### WHAT THE TASK ASKS
Pictures stay out of the copy. Transcribe exactly, and only, the line with "This screenshot has width=1009, height=736." through the last line of the entries below.

### Records excerpted from a collection
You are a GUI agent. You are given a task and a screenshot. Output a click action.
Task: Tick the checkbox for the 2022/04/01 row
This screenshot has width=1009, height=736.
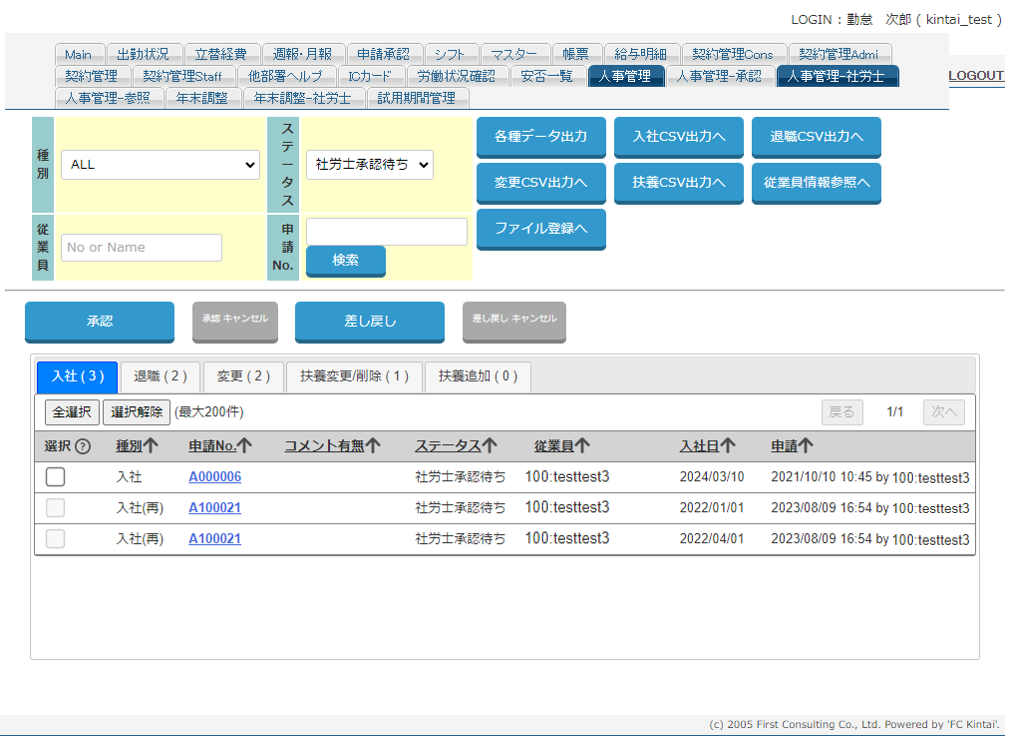[55, 539]
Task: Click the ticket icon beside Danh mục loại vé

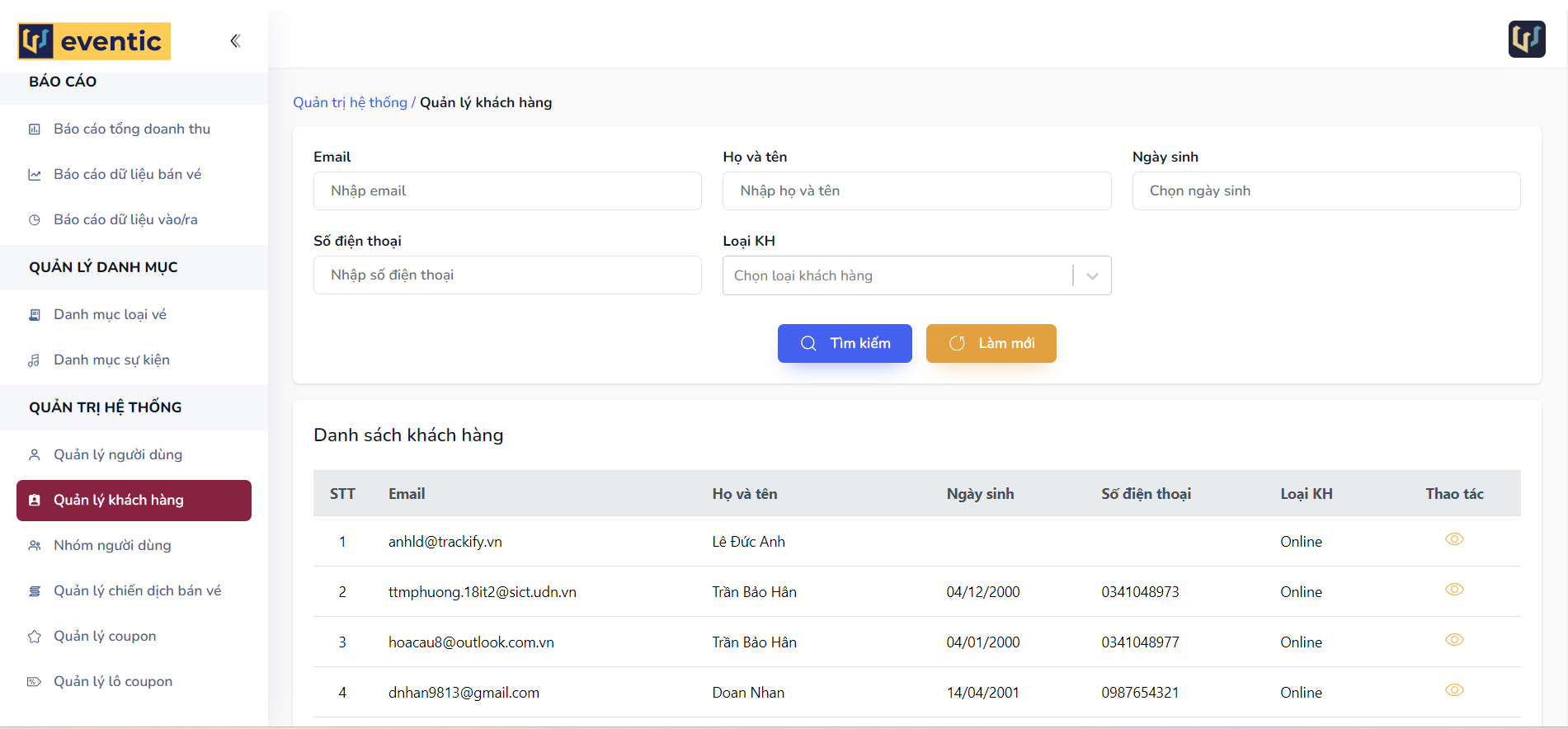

### ANSWER FOR THIS EXERCISE
This screenshot has width=1009, height=736.
[55, 539]
Task: Click the ticket icon beside Danh mục loại vé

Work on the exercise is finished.